What is expected. From the entries, filter out every line that lacks "Open" and copy the rest.
START Entries provided
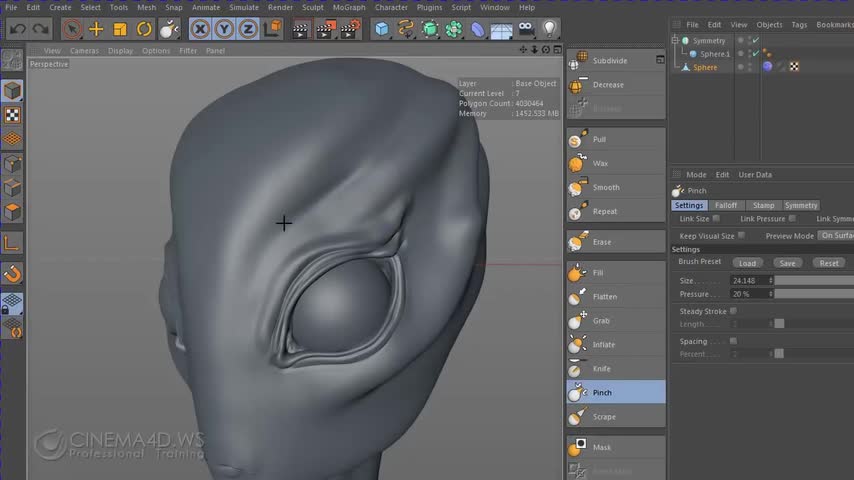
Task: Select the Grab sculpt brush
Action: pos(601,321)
END Entries provided
START Entries provided
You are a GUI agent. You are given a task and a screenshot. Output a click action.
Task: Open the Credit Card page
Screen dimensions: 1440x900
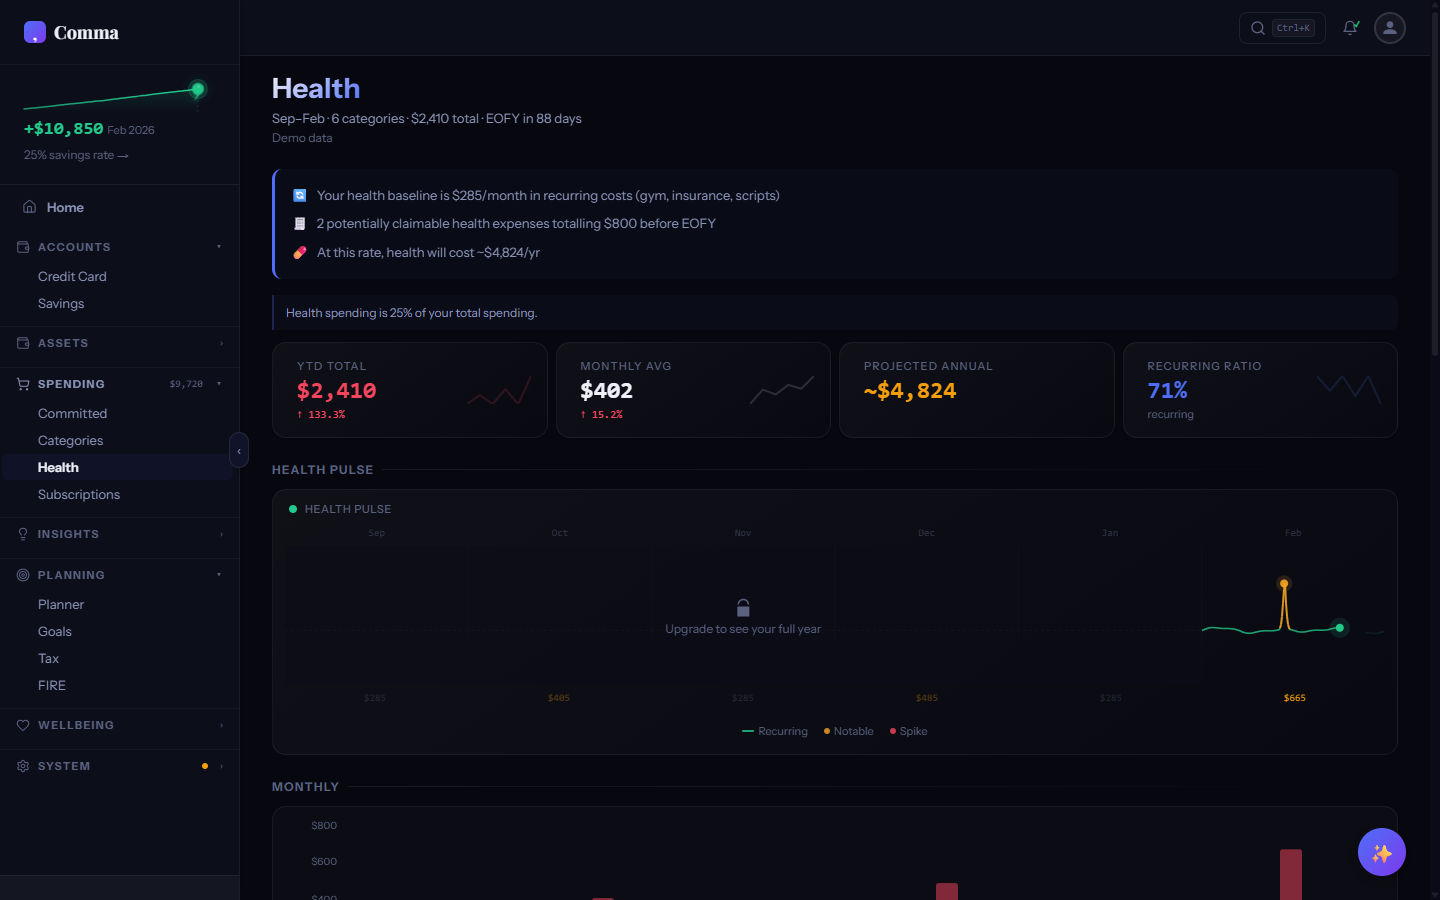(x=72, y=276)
END Entries provided
START Entries provided
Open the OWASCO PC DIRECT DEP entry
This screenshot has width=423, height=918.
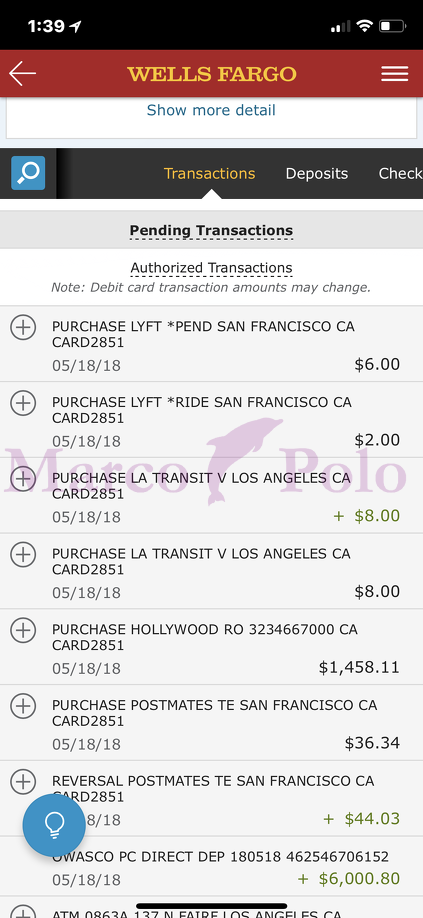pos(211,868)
END Entries provided
Problem solution.
Task: Open the Credit Card page
Open the OWASCO PC DIRECT DEP entry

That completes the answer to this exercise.